Joshua: And we translate that into disobedience. So, automatically we’re disciplining or punishing or yelling, you know, reacting to our kids out of that, as opposed to really getting underneath. What’s happening with our child? What’s the underlying motivation? What’s the underlying emotion? Because a lot of times, it’s very different than the way we perceive it.

Jim: You talk about raising your kids and doing something early in their development, where you’re doing faces with them. That’s something I think a lot of us as parents do. I did that probably incessantly with our boys. (Laughter) In other words, Jean was like, “Enough with the happy face, the sad face, the aggravated face, the surprise face.” I mean, we did ’em all. But you say that is a very good way to begin teaching your kids about emotions.

Joshua: Yes.

Jim: And another stat wrapped up in that, you said that by the age of 1, most kids have a sense of their uh … well-being or their trust level within relationship. Explore that with me, because that sounded a little crazy.

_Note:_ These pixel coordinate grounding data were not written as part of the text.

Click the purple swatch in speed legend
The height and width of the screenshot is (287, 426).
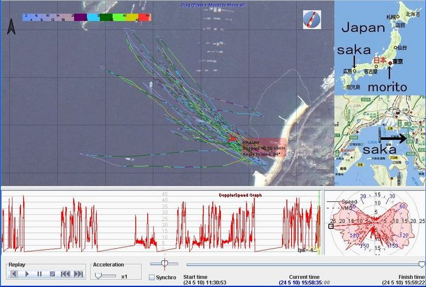click(80, 18)
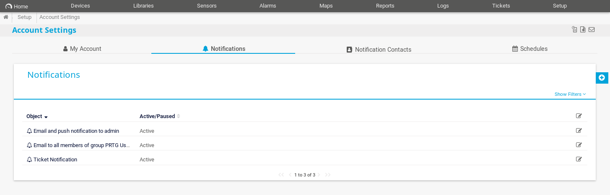Viewport: 610px width, 195px height.
Task: Click the clock-and-list icon in page header
Action: [x=574, y=29]
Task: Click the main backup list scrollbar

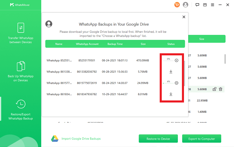Action: pyautogui.click(x=225, y=59)
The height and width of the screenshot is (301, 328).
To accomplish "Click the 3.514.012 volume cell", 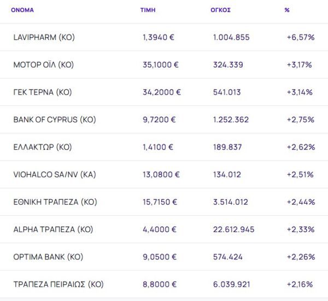I will tap(231, 202).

Joshua: Deterministic, yeah.

Jim: Yeah, by age 1, they can already begin to set those patterns in their own development?

Joshua: Yeah and this is based out of attachment theory or attachment research, John Bowlby, Mary Ainsworth, Mary Main. They … (Laughter)

Jim: They?

Joshua: They, yeah, but these “they’s” have names. Research shows that by the age of 1, [there are patterns], ’cause everybody looks normal when things are going well. It’s not until we hit stress or duress. But to go back to emotional safety here for a minute, we’re talkin’ about those stressful moments. We’re talking about those moments when our kids are acting out and they’re hurting or they’re broken or they’re being picked on at school or they’re overwhelmed and it’s those moments, our ability to be present as parents.

Jim: Give us that example with your own kids.

Christi: Yeah.

Jim: I know they’re fairly young yet, but you’ve had to connect these dots? What were they doing that you needed to kinda sort them out with a particular face? (Laughing)

Christi: You know what? This happened just coming here on this trip. We often don’t travel together ’cause our kids are pretty young. So, our daughter, she is 2 and the night we were leaving to come here, you know, we prayed with her. We did our whole bedtime routine. And then I said, “Honey, it’ll be about three more sleeps,” ’cause that’s how we count the days in our family.

Jim: Right, I remember that.

Christi: Yeah, three more sleeps and mommy and daddy’ll be back home, okay? And you know, their grandma’s there taking great care of them. They’re having way more fun probably (Laughter) than they normally do–

Jim: That’s right. You don’t even want to know what Grandma’s giving them (Laughing).

Christi: –and way more sugar. Yeah, they’ll be in detox when we go back. But anyway, and she looked at me and it was just panic, like utter panic that we were leaving.

Well, I knew in that moment that if she saw fear in my face or worry that I was concerned about her or us leaving her, that she would interpret, there is something to fear here. So, I tried as best as I possibly could to (Laughing) communicate, “Baby, you are safe. You know, your grandma is here. You are gonna have so much fun. This is good for mommy and daddy to get away. It’s good for you and your brother. But I knew in that moment the importance of how she is absorbing whether or not she was safe.

Jim: Hm.

Christi: And I wrote about this one time, but it immediately bought me back to the Lord and in Numbers 6, in 24 to 26, when it talks about when God gives Moses this blessing, this prayer to the Israelites. And He says, you know, “May God bless you and keep you and make His face shine upon you and be gracious to you and give you peace.”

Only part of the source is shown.